Their crimes ranged from being found in a stolen car to aggravated assault. As they passed, not one looked up at the judge who would determine if they stayed in Mission Road Juvenile Detention Center, a five minute walk away.
William “Cruz” Shaw III called the court to order and called up the first of the boys.
“I see mom and dad are here … thanks for being here,” he said to the boy's parents.
These detention hearings — which determine if a youth can be at home before his trial — are fairly automated. The judge calls up the interested parties: the boy, his family or guardian, his attorney, a prosecutor and a juvenile probation worker.
After the alleged crime is read and a recommendation is given by Juvenile Probation, the judge speaks to the young man. He is strict on decorum, correcting a young man who answers with a “yeah” rather than a “yes, sir.”
The associate judge has seen a number of these cases the last four years, and he may have even seen these boys before.
But in just over a month, he will be sworn in as the elected judge promoted over the court he works for now — the 436th District Court.
The election earlier this month brought a first to Bexar County’s courts: Shaw will be the first Black man elected to a state district judgeship in Bexar County.
District courts oversee felony criminal cases, divorces, election cases and any civil matter over $200.
“I didn't even know until one of the other judges told me,” Shaw said in an interview.
The first African American judge elected in Bexar County to a state district court was Carmen Kelsey in 1994.
Stephanie Boyd was elected in 2018 to the 187th criminal district court and won reelection in November.
Jason Pulliam was a county court at law judge who was briefly appointed to a state appellate court but was never elected to it. Pulliam became the first Black person to sit on the federal bench in the Western District of Texas — headquartered in San Antonio — just three years ago.
Despite Bexar County electing its first Black judge to the state district bench this year, San Antonio native Wallace Jefferson served on the Texas Supreme Court from 2001 to 2013 — the first justice and chief justice in Texas history.
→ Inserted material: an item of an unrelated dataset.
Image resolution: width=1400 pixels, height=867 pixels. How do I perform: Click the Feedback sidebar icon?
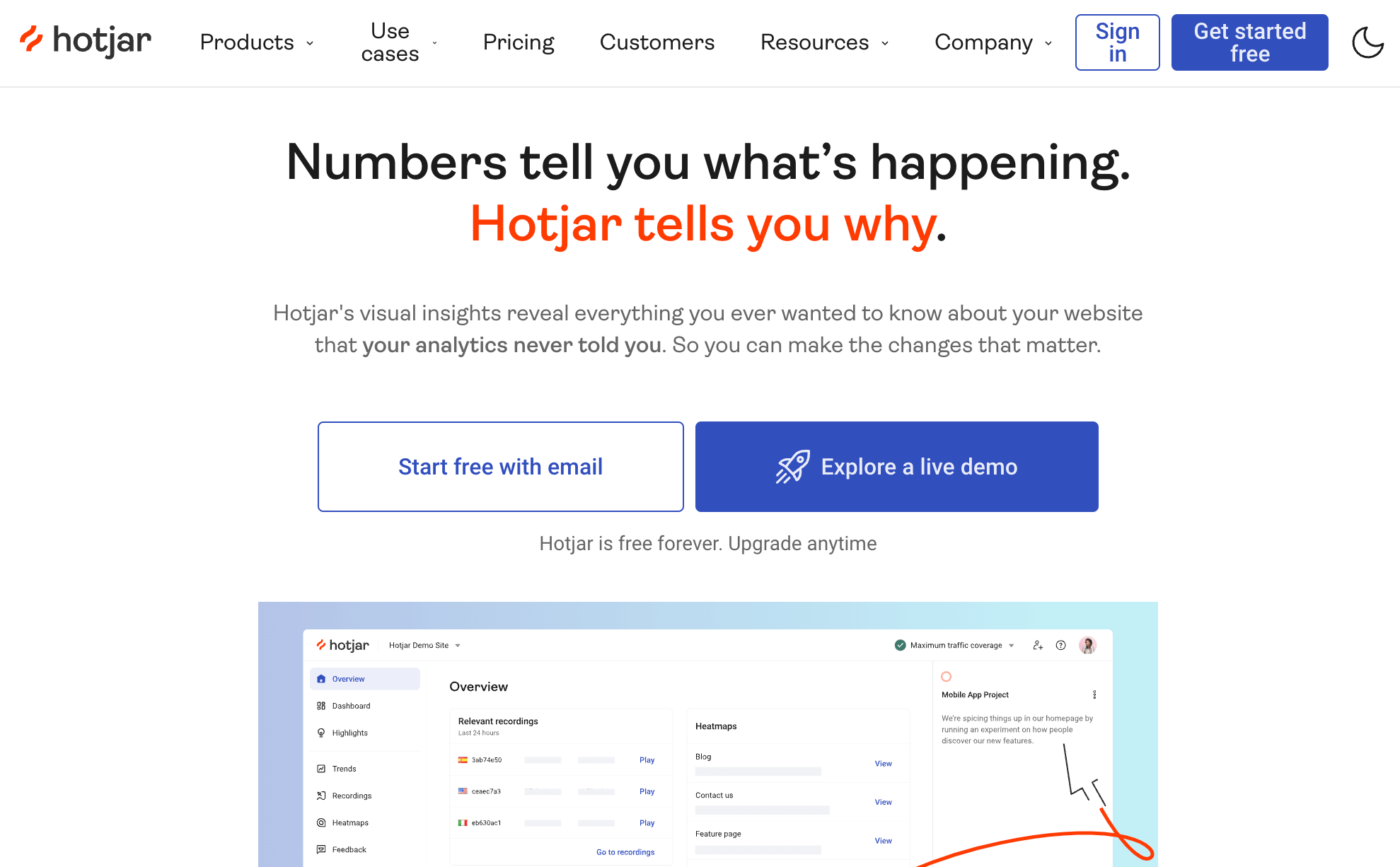(322, 851)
Bexar County is 61% Hispanic and 9% Black, according to the U.S. Census. The majority of the kids that go through its juvenile courts like the one Judge Shaw oversees will be people of color. Shaw's father is African American and his mother is Hispanic.
Initially Shaw didn’t think his race mattered in the courtroom, but probation workers started telling him they saw the difference when parents and kids walked in the door.
“I started to see that it,” he said when asked about the importance of representation.
Youth have to look a little deeper for why they are in custody when the judge looks a little more like them.
“They can't say they're out to get me or not, I get it. Okay. And I'm trying, I'll tell them, I'm trying to save your life or keep you out of the prison side. But if you don't want it, what do you want me to do? You know, and having that real conversation with his kids and their families,” he said.
Shaw’s predecessor on the bench Lisa Jarret recruited him as an unelected associate judge — taking him from the San Antonio city council at the end of 2018.
“He has a natural ability to bond with the children who we come into contact with every day,” she said via text to TPR.
Shaw’s stern courtroom demeanor correcting kids' grammar stands in contrast to the personable and outgoing one displayed in public — the demeanor that got him elected to the San Antonio city council in 2017. He flips the switch at times to talk to youth before him — seeking to connect on myriad behavioral issues.
“What can I do to keep you out of detention,” he asks a girl who was arrested for a fight while in Child Protective Services’ custody.
“You are a smart young lady. You can do amazing things because I've seen it a couple of times. You gotta control (your anger). It's going to get you in trouble 100% of the time," he said.
Shaw grew up in Houston and says he wasn’t a stranger to getting into trouble — but declines to elaborate. He served as a naval reservist for 8 years and practiced law serving on the city council but before that he also spent time working at Roy Maas youth alternatives, Juvenile probation and other child placements.
Supporters said this gives him additional perspective on the youth he is dealing with.
“Judge Shaw understands, and a deep way in a personal way, a lot of the deeper challenges faced by young people that come into his courtroom very, very much, including those who are young men of color. And so he he can approach those issues with deep empathy, with wisdom and with vision," said Ryan Lugalia-Hollon, CEO of UP Partnership — a nonprofit devoted to helping youth succeed.
Through Bexar County Juvenile Probation, which Shaw praised, he can do more, including order services, schedule more court hearings that act has check ins and have one on one sessions. Through specialty courts like Shaw's drug court he can act in some ways like a case manager for youth.
“We try to be more rehabilitative,” he said. “Let's get to the root cause of what's going on. And let's see if we can provide resources…we're all there trying to figure out the best way to keep this kid coming back.”
But there are limitations to what he can do.
With a federal judge calling the state’s foster care system broken and federal prosecutors investigating the Texas’ crisis-riddled juvenile justice system, many of the kids he will be dealing with are coming from or going toward state institutions in disarray…something that Shaw says he recognizes.
Shaw acknowledges he is a part of a system that has to keep moving, and considerations about what happens next for an individual child at times has to take a backseat to the letter of the law.